Dans l'arrêt précité, le Tribunal fédéral (ATF 4A_228/2017) a rejeté le recours d’un employé qui prétendait que l’employeur s’était engagé à souscrire une assurance perte de gain maladie, invoquant sa lettre d’engagement qui l’informait que «la perte de gain en cas de maladie était assurée à 80% dès le 3e jour». Dans son argumentation, le Tribunal fédéral a jugé que cette information ne satisfaisait pas aux conditions du régime dérogatoire prévu à l’article 324a al. 4 CO étant donné que le contrat de travail écrit (qui, quant à lui, avait été signé par les parties dans un second temps) ne mentionnait pas la durée des prestations et les modalités de financement des primes ni même ne renvoyait à des conditions générales d’assurance, soit deux éléments essentiels d’un régime dérogatoire. L’employeur n’avait déduit du salaire aucune participation à une quelconque assurance perte de gain maladie ce qui ne permettait pas de retenir un régime dérogatoire convenu par actes concluants. Cette absence de prélèvement sur le salaire ne permettait pas au salarié d’en déduire de bonne foi que son salaire était assuré.
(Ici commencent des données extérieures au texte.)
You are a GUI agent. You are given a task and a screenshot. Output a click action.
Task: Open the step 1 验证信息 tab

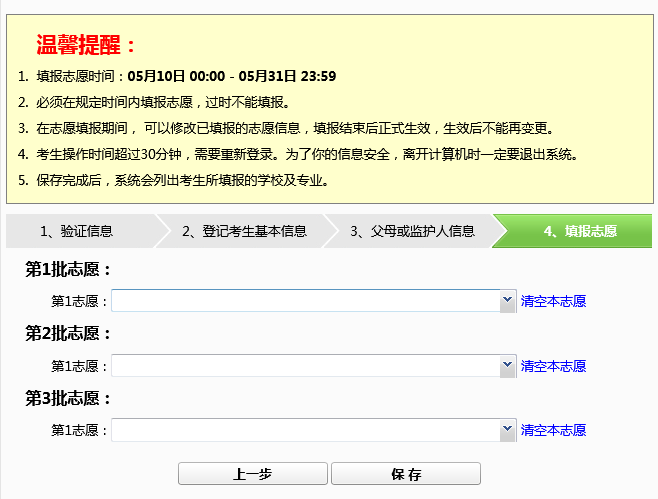coord(77,231)
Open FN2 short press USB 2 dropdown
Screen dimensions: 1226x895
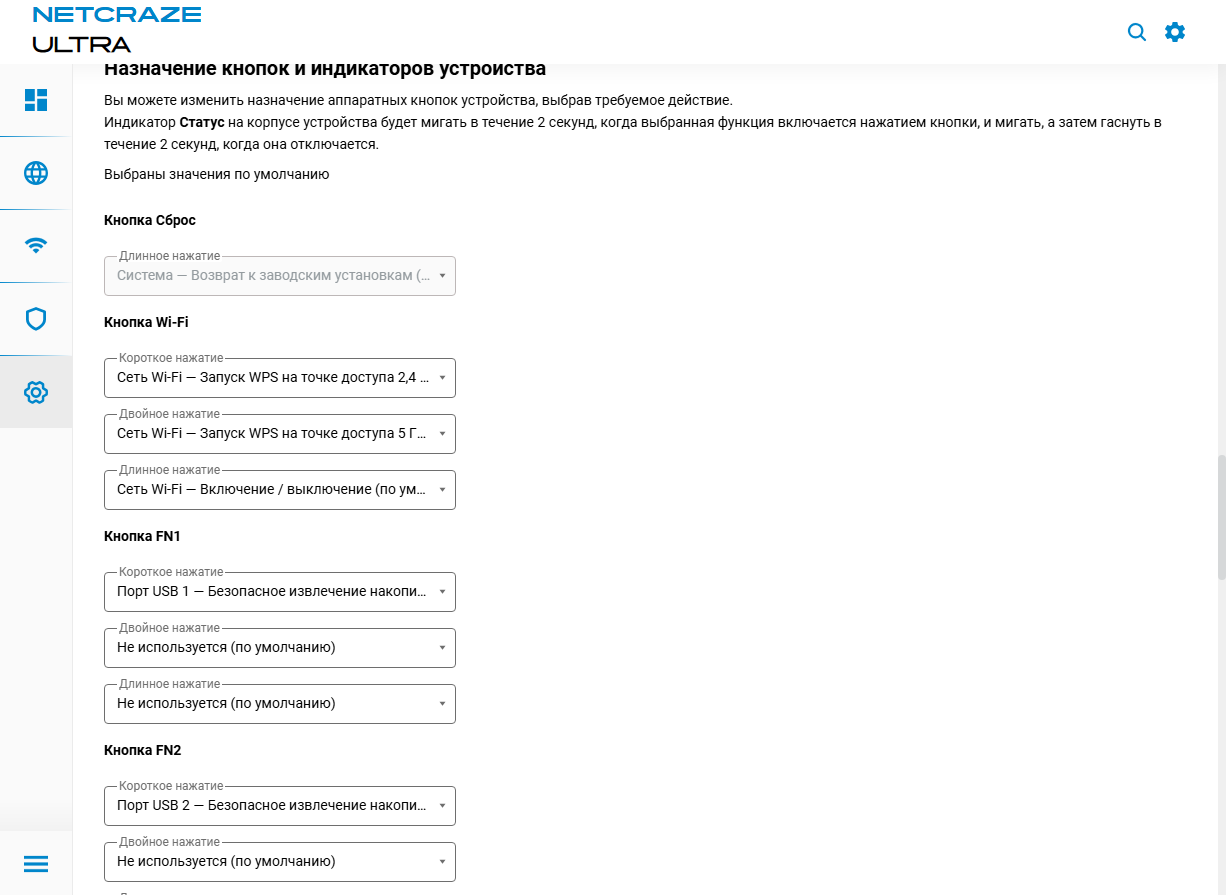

L’employeur qui souscrit une assurance satisfaisant aux exigences précitées, et qui respecte ses obligations notamment en ce qui concerne le paiement des primes et l’annonce du sinistre en temps utile, est libéré de son obligation de verser le salaire. Le travailleur peut néanmoins demander une avance sur salaire en vertu de l’article 323 al. 4 CO (JAR 1995 12). Le Tribunal fédéral a jugé que lorsqu’une assurance perte de gain maladie verse des indemnités journalières à un travailleur et que le médecin conseil de l’assurance estime que le travailleur est apte à travailler, ce qui a pour conséquence de suspendre le versement des indemnités, le travailleur, dont le médecin maintient l’arrêt de travail, ne peut faire valoir aucune prétention salariale à l’encontre de l’employeur étant donné qu’il est libéré de son obligation de verser le salaire aussi longtemps que l’incapacité perdure (ATF 4A_42/2018 cons. 5).
L’assurance perte de gain en cas de maladie sera soumise - au choix de l’employeur - à la Loi fédérale sur l’assurance maladie (art. 67 à 77 LAMal) ou à la Loi fédérale sur les contrats d’assurance (LCA). Dans les faits, la grande majorité des assurances perte de gain en cas de maladie sont conclues sous l’égide de la LCA.
Assurances soumises à la LAMal
Cette assurance est réglementée aux articles 67 à 77 LAMal et précisée dans les conditions générales d’assurance établies par les assureurs-maladies. Les prestations sont strictement définies dans la loi (art. 72 LAMal) et les réserves sont limitées dans le temps. Seule une incapacité de travail de 50% au moins ouvre droit à des prestations (art. 72 al. 2 LAMal).
Certaines conventions collectives de travail ou des contrats-type prévoient expressément que l’employeur doit conclure une assurance «régie selon la LAMal». Dans ce cas, l’employeur a la possibilité de conclure une assurance au sens des articles 67 et suivants LAMal ou de convenir avec l’assureur LCA une couverture respectant les principes fixés dans la LAMal.
Le preneur d’assurance est l’employeur et le bénéficiaire le travailleur. Le droit aux prestations d’assurance appartient de par la loi directement à l’assuré/travailleur (art. 67 LAMal; art. 87 LCA). A noter cependant que, selon l’article 19 al. 2 LPGA, les prestations de l’assurance sont versées à l’employeur dans la mesure où il continue à verser un salaire à l’assuré malgré son droit à des indemnités journalières.
A de la fin des rapports de travail, il existe un droit de passage intégral, quelle que soit la situation personnelle et professionnelle de l’assuré, qu’il s’agisse de passer d’un assureur collectif à un autre ou d’une assurance collective à une assurance individuelle. En vertu de l’article 71 al. 1 LAMal, «lorsqu'un assuré sort de l'assurance collective parce qu'il cesse d'appartenir au cercle des assurés défini par le contrat ou parce que le contrat est résilié, il a le droit de passer dans l'assurance individuelle de l'assureur. Si, dans l'assurance individuelle, l'assuré ne s'assure pas pour des prestations plus élevées, de nouvelles réserves ne peuvent être instituées; l'âge d'entrée déterminant dans le contrat collectif est maintenu. (…) L'assuré doit faire valoir son droit de passage dans les 3 mois qui suivent la réception de la communication».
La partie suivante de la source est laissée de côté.